Although the total tree cover gain (272,676 ha) was only analyzed from the 2001 to 2012 period, it was still way less than the total tree cover loss* (678,868 ha from the period 2001 to 2013).

Where is the Philippines in the ranking of countries with the greatest tree cover loss (from 2001-2014)? We are at no. 38 out of 203 nations worldwide (Note: The number of nations was based on the Montevideo Convention). Most Southeast Asian countries are doing worst than us — Indonesia at no. 5, Malaysia at no. 8, Myanmar at no. 18, Laos at no. 24, Cambodia at no. 25, Vietnam at no. 26, and Thailand at no. 29. The no. 1 country with the greatest tree cover loss is Russia, followed by Brazil at no. 2, Canada at no. 3, and the United States at no. 4.

Further, I looked at the numbers at the subnational level by plotting the provinces with the highest average of tree cover loss from 2001 to 2014 (Fig. 2).
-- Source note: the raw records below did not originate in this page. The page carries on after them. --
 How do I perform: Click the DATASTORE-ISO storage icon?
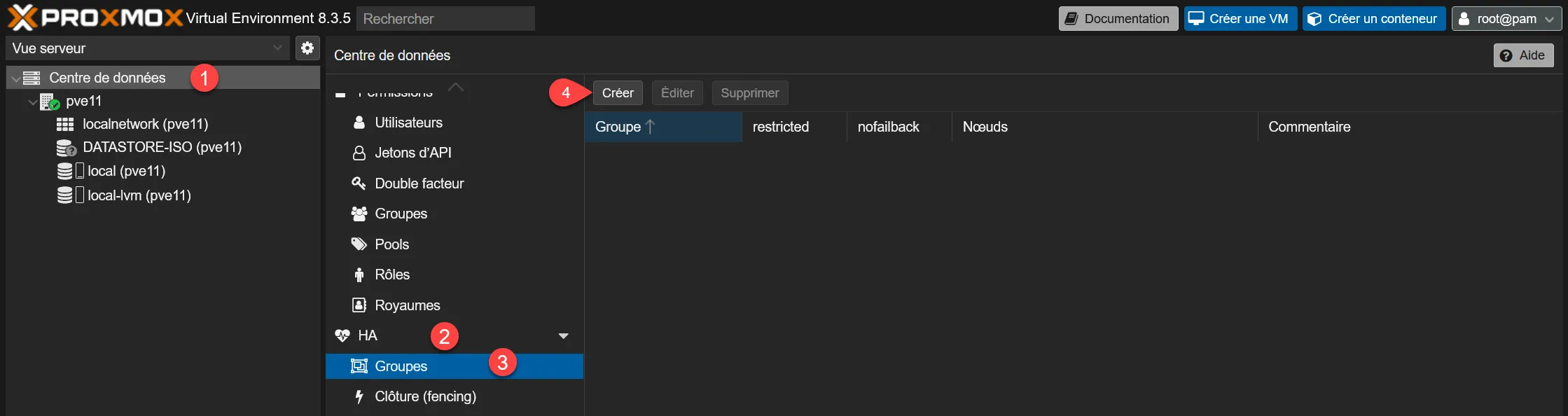coord(66,148)
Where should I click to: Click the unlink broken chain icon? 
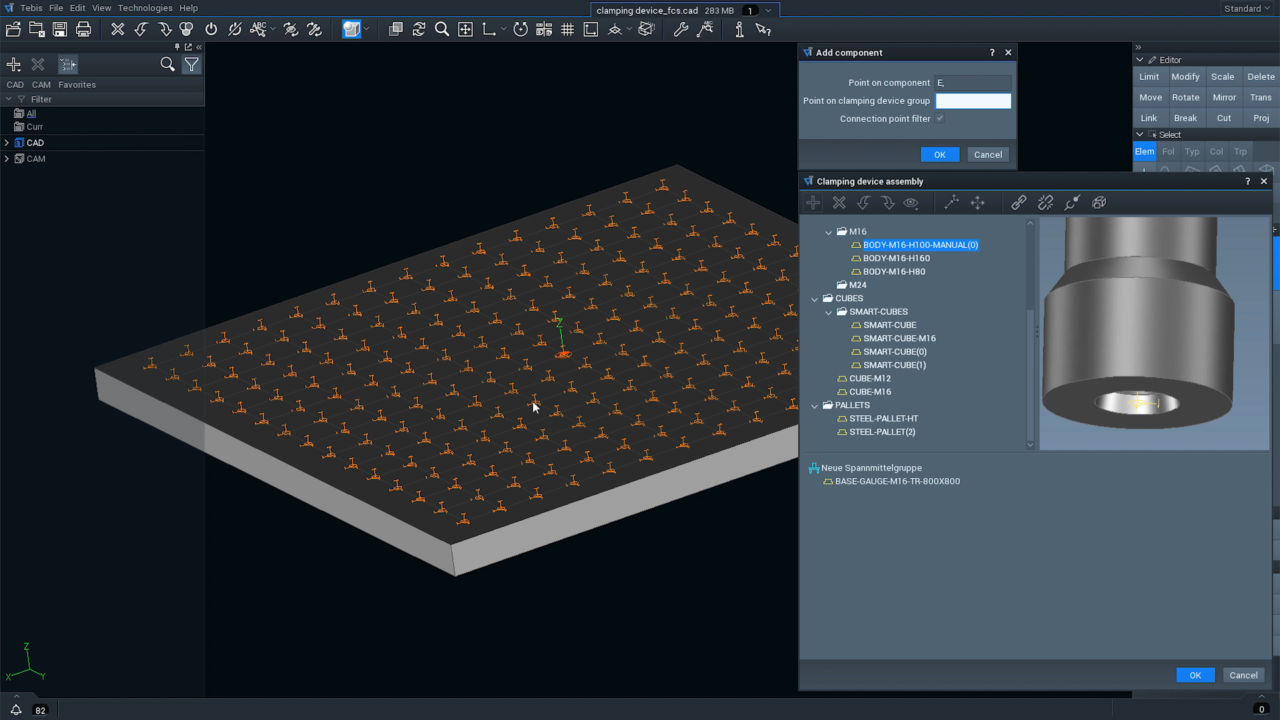(1046, 203)
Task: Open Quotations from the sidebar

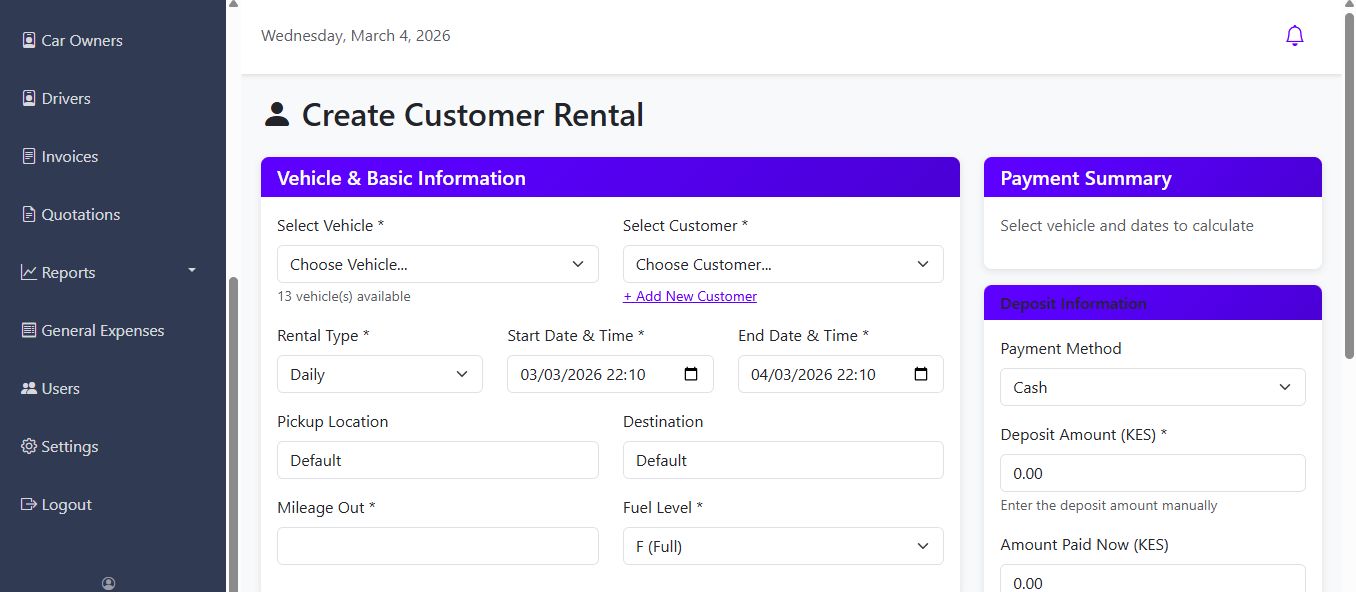Action: pyautogui.click(x=80, y=215)
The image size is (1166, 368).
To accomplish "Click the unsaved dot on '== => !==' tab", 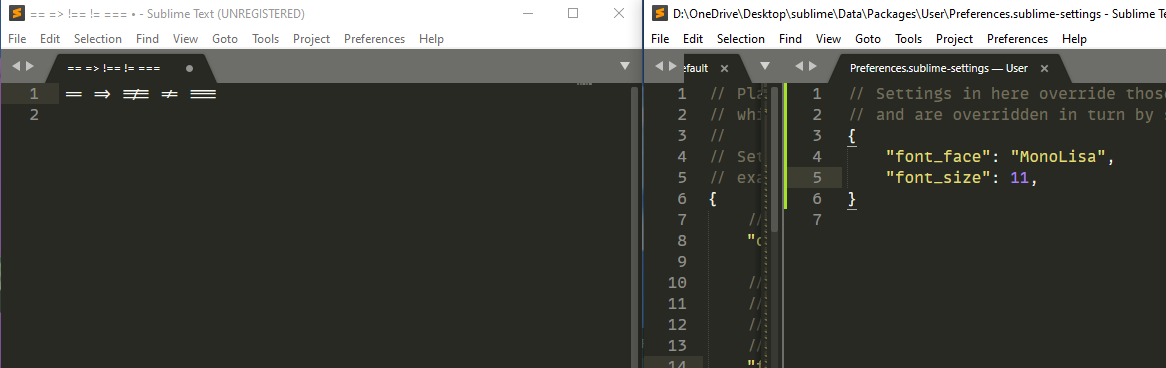I will [189, 68].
Which Philippine province is at the top of the list?

Philippine Provinces with high cover loss
Figure 2: Top 25 provinces in the Philippines with the highest average tree cover loss from 2001 to 2014.

Agusan del Sur tops the list with 0.58% average rate of tree cover loss from 2001 to 2014. Leyte, Compostela Valley, Zamboanga del Norte, Davao Oriental, Tawi-Tawi, Palawan, Zamboanga Sibugay, Surigao del Sur, and Apayao complete the top 10 provinces. Below (Fig. 3) is the plot for the annual gross tree cover loss from 2001 to 2014 for the top ten provinces.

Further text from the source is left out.